O texto original do projeto de lei prevê a isenção do pagamento da Contribuição sobre o Lucro Líquido (CSLL), anistia das multas recebidas por não pagar a CSLL e das multas por não pagamento da contribuição previdenciária, mas na noite de ontem (13) o presidente divulgou nas suas redes sociais que manteria apenas a isenção das multas pelo não pagamento da contribuição previdenciária.

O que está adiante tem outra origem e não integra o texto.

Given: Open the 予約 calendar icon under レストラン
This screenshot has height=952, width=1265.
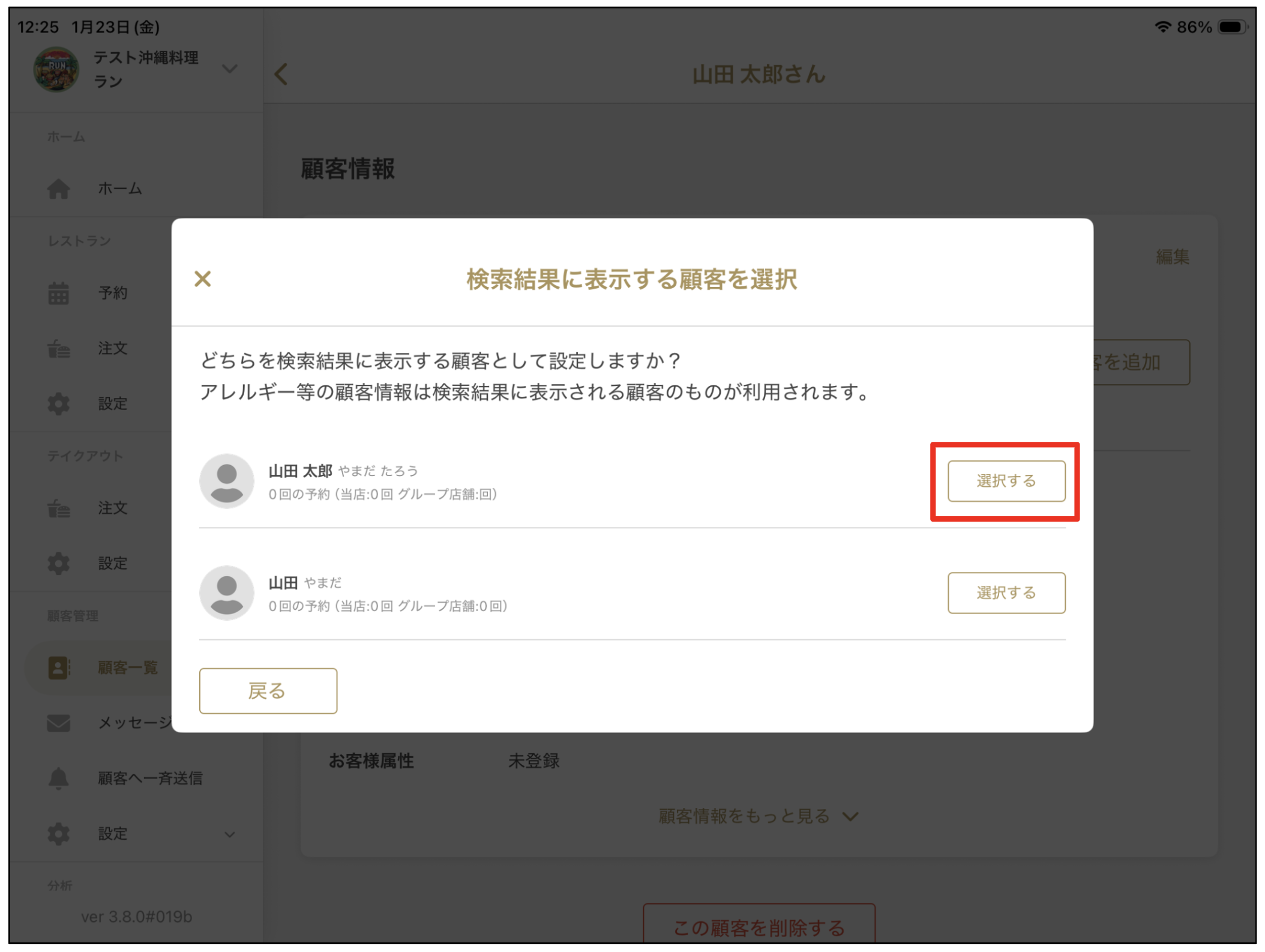Looking at the screenshot, I should [58, 292].
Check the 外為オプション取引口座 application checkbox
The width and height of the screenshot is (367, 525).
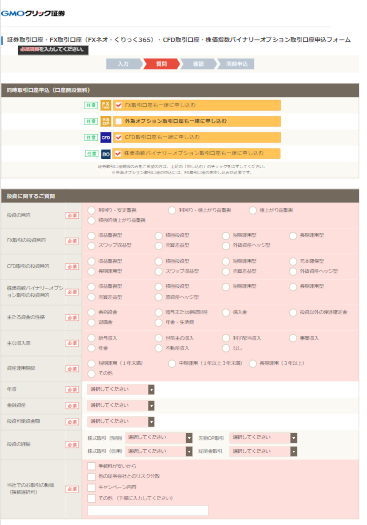pos(118,121)

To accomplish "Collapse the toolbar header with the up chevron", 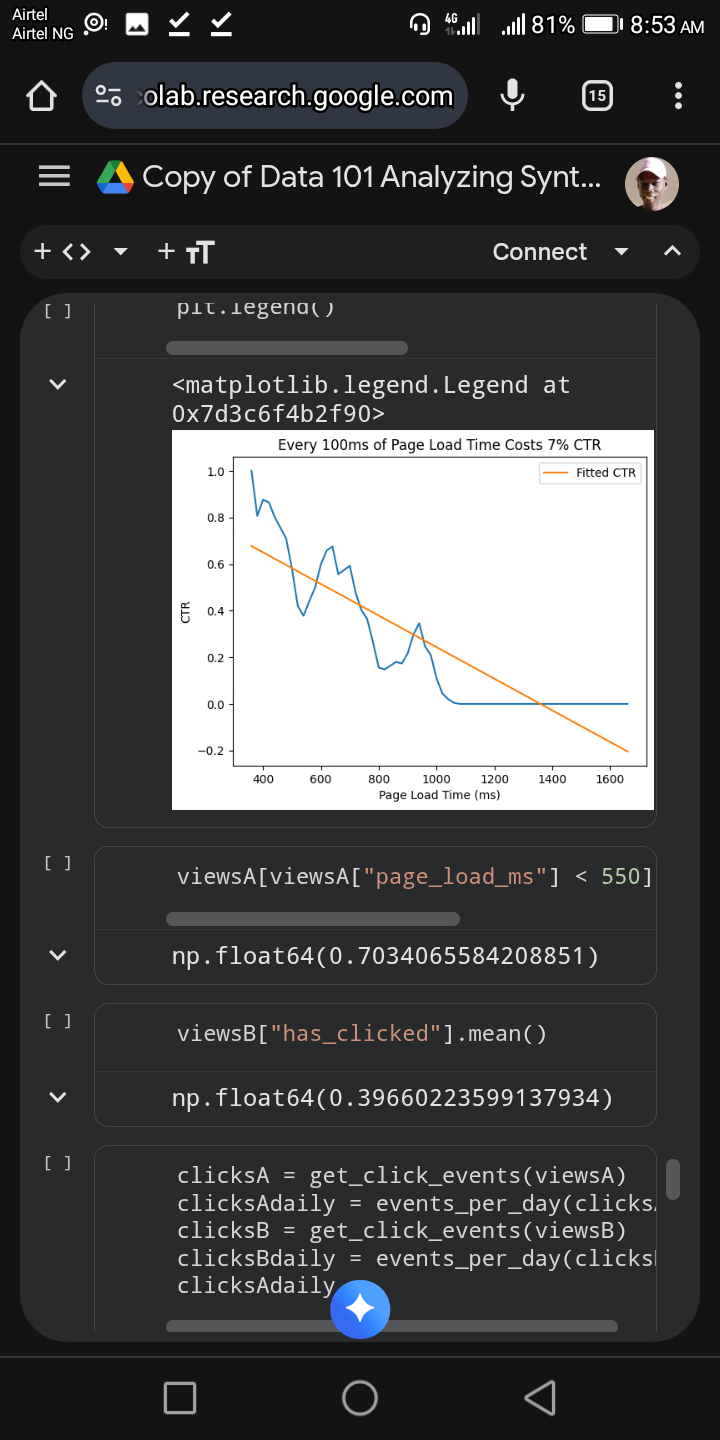I will [x=673, y=252].
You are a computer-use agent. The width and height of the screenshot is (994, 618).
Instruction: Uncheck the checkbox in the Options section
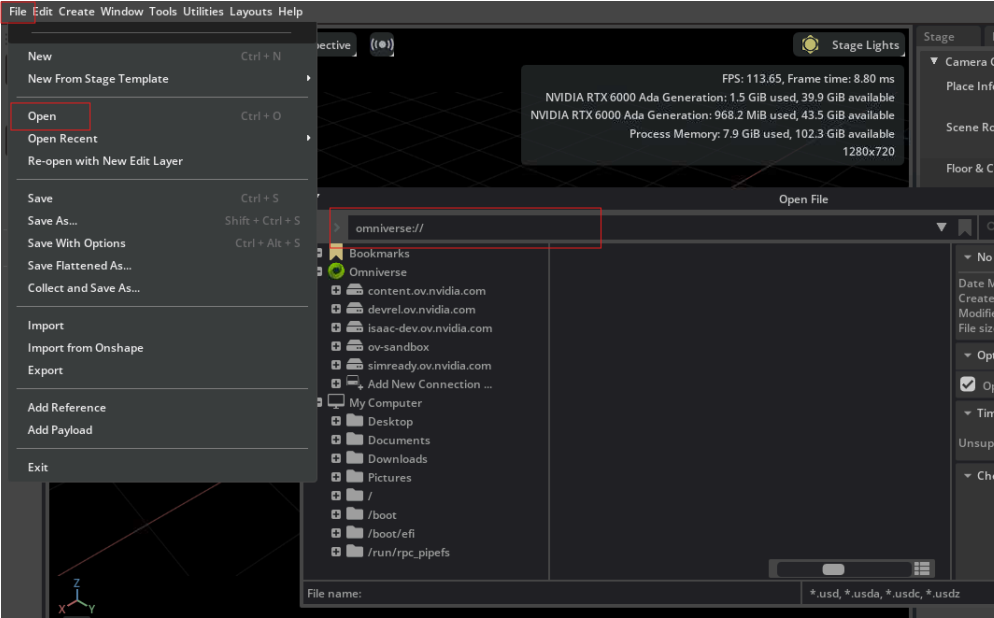969,383
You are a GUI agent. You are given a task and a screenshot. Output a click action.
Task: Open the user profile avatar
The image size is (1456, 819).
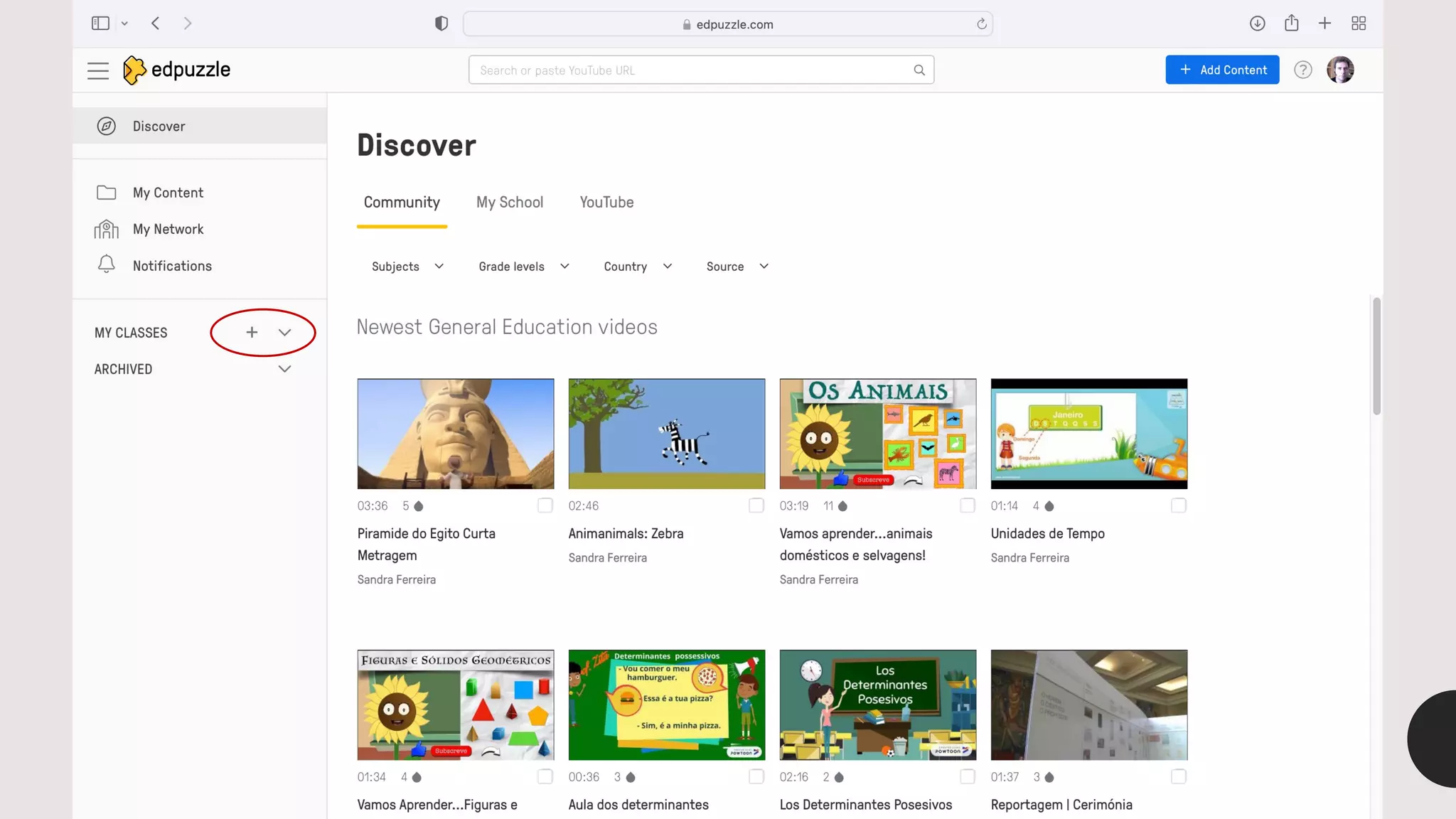pos(1340,70)
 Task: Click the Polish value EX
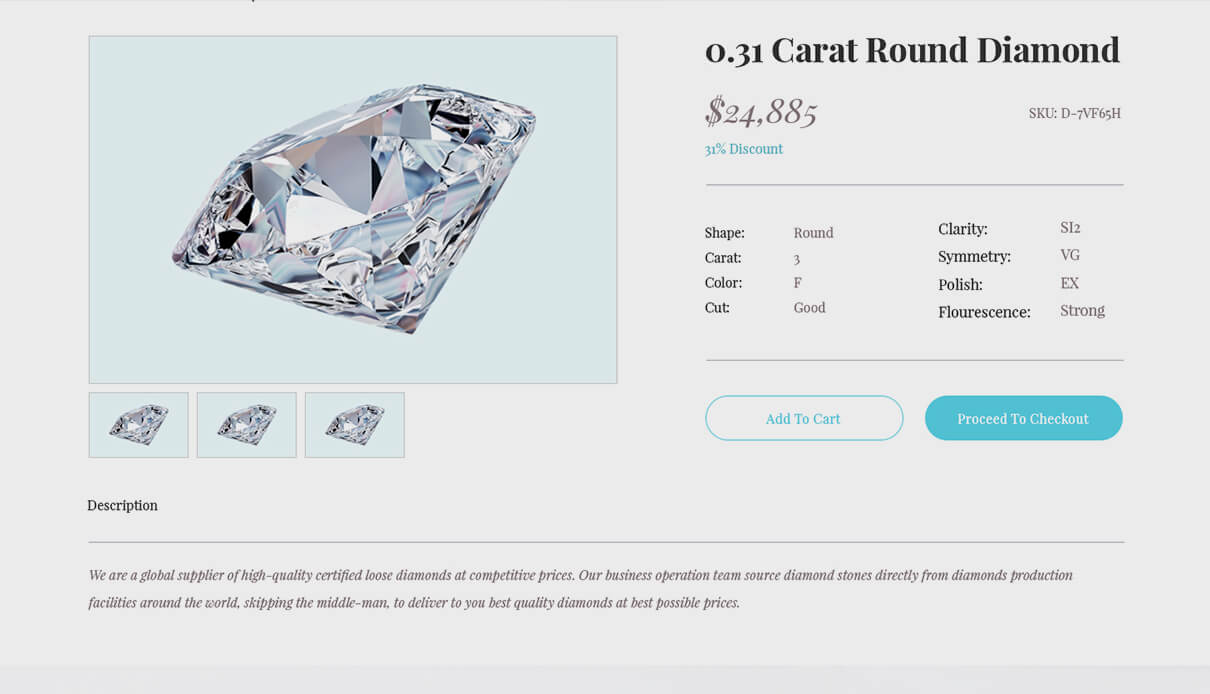click(1069, 283)
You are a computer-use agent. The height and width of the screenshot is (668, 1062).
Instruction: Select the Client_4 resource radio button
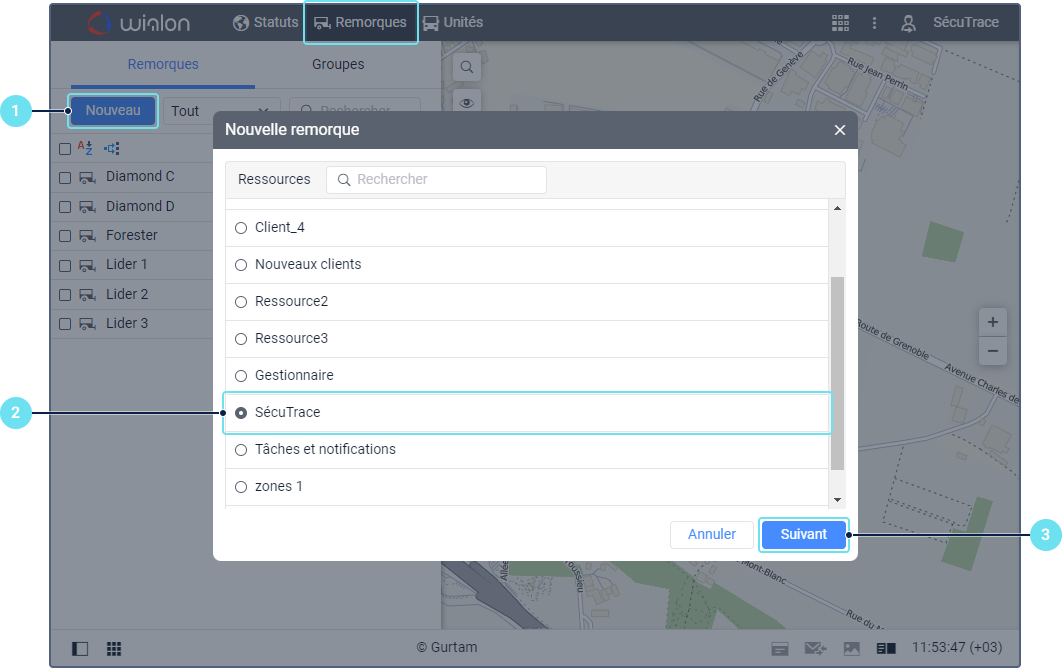(241, 228)
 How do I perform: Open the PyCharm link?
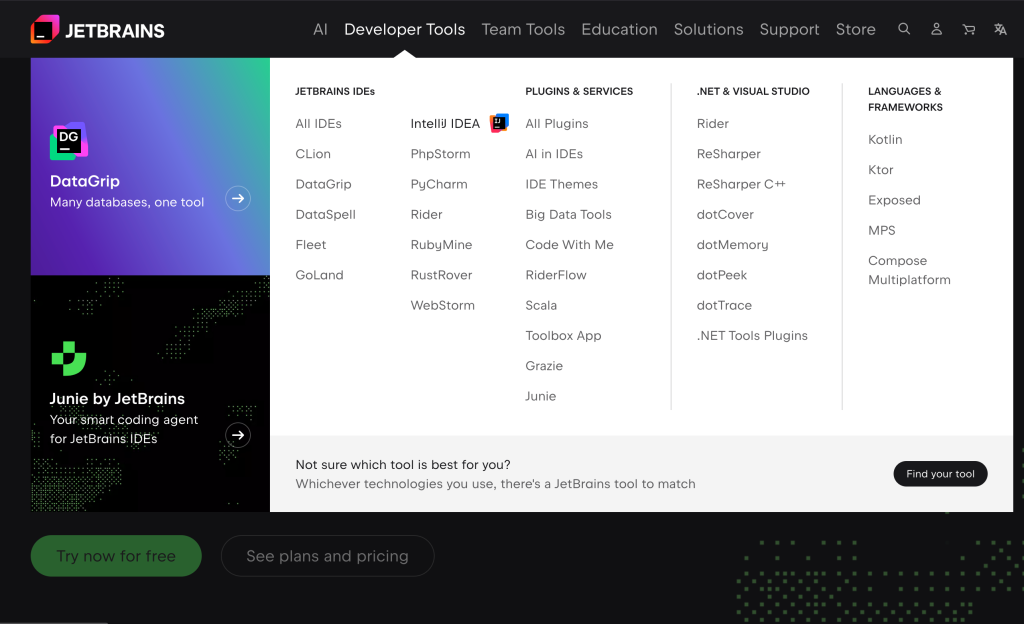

Embora o presidente se mostre favorável ao veto à tributação, a Secretaria-Geral da Presidência alerta:“obstáculo jurídico incontornável, podendo a eventual sanção implicar em crime de responsabilidade do Presidente da República”

 “Não se considera como remuneração, para efeitos previdenciários, o valor pago por entidades religiosas aos seus ministros e membros de instituto de vida consagrada. Nesse contexto, o artigo não caracteriza qualquer perdão da dívida previdenciária, apenas permite que a Receita Federal anule multas que tenham sido aplicadas contrariando a Lei nº 13.137”, reforçou a Secretaria-Geral da Presidência em nota enviada para a imprensa.

Bolsonaro anunciou ainda, que defende que o próprio veto seja derrubado pelo Congresso; segundo o presidente, os parlamentares não teriam que se preocupar com as implicações jurídicas e orçamentárias de seus votos e que, deveria encaminhar ainda esta semana, uma possível solução para estabelecer o alcance adequado para a imunidade das igrejas nas questões tributárias.